◆ Required work:
**a)** List the adjectives the DR-TB excerpt uses to describe the health systems that innovative diagnostic tools and treatment require.
**b)** According to the DR-TB excerpt, what did Xpert implementation fail to translate to?
**c)** Reproduce the DR-TB excerpt word for word, everything from "Gaps in the" down to "a mixed-methods approach.".

The biomedical approach, which focuses more on the use of technology to manage diseases needs to be combined with efforts to tackle root causes and social determinants of DR-TB disease.^{60 64}

Our findings indicate that, in order to overcome prevailing barriers to care, innovative diagnostic tools and treatment require functional, efficient and accessible health systems to reach and track patients who are, themselves, informed and motivated. The high susceptibility of individuals getting harmed from DR-TB, due to the complex interaction between risk factors and available resources, is manifested in their inability to manage risks or recover from the disease effectively.⁶³ This is corroborated by many of the reviewed studies in which diagnosed patients died before they could be initiated on life-saving treatment.31 36 42 50 This highlights the fact that DR-TB continues to be characterised by avoidable morbidity and deaths, especially in SSA, and must be treated with urgency. The raison d’être of rapid diagnostic methods is to improve these outcomes by facilitating quicker diagnosis and treatment. Xpert implementation did not translate to universal increases in diagnosis and treatment rates, presenting a significant setback and missed opportunity in the control of DR-TB.

Gaps in the capacity of the health system to deliver care need to be closed. This would require significant investments at lower levels of care towards more decentralised and ambulatory models of care. In order to fund these efforts, SSA governments need to prioritise and increase health investments and mobilise resources to fund TB control.

Strengths and limitations

The strengths of this review include the adaptation of our conceptual framework to align factors influencing DR-TB care with other well-known frameworks in the field of healthcare access and systems strengthening,^{18 25 26} using a mixed-methods approach.

◆ Saved entries:
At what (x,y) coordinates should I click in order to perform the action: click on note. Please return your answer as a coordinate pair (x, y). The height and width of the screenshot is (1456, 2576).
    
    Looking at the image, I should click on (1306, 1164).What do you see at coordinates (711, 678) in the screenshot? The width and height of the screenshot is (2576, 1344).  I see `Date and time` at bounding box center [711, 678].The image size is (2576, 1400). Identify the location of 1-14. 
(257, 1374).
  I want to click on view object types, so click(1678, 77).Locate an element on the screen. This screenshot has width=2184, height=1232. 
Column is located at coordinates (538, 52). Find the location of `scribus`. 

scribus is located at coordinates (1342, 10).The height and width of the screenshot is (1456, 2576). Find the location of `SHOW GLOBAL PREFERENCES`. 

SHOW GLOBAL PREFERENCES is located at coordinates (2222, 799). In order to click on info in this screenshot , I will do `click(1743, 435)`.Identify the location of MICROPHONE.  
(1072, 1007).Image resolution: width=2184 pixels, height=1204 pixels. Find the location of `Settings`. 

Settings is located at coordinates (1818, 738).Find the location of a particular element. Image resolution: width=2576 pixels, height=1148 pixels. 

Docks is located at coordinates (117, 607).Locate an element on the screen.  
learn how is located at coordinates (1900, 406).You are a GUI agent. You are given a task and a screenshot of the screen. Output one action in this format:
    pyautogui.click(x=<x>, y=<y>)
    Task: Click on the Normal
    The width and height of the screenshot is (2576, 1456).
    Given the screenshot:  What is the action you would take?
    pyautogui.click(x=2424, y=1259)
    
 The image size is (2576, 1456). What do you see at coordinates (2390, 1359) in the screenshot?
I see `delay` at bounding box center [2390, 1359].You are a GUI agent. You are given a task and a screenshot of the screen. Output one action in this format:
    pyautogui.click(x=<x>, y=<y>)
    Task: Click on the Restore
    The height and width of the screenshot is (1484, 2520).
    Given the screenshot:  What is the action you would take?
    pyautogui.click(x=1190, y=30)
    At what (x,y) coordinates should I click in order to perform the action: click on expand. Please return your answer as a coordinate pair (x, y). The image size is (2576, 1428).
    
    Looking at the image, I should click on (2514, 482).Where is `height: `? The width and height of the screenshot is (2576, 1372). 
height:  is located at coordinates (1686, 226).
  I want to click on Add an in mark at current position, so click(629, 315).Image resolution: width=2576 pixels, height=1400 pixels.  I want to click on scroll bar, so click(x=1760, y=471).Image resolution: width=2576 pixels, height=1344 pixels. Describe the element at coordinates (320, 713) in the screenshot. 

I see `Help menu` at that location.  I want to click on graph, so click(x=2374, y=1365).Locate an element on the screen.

◆ Solutions per task:
**a)** functional, efficient, accessible

**b)** Universal increases in diagnosis and treatment rates.

**c)**
Gaps in the capacity of the health system to deliver care need to be closed. This would require significant investments at lower levels of care towards more decentralised and ambulatory models of care. In order to fund these efforts, SSA governments need to prioritise and increase health investments and mobilise resources to fund TB control.

Strengths and limitations

The strengths of this review include the adaptation of our conceptual framework to align factors influencing DR-TB care with other well-known frameworks in the field of healthcare access and systems strengthening,^{18 25 26} using a mixed-methods approach.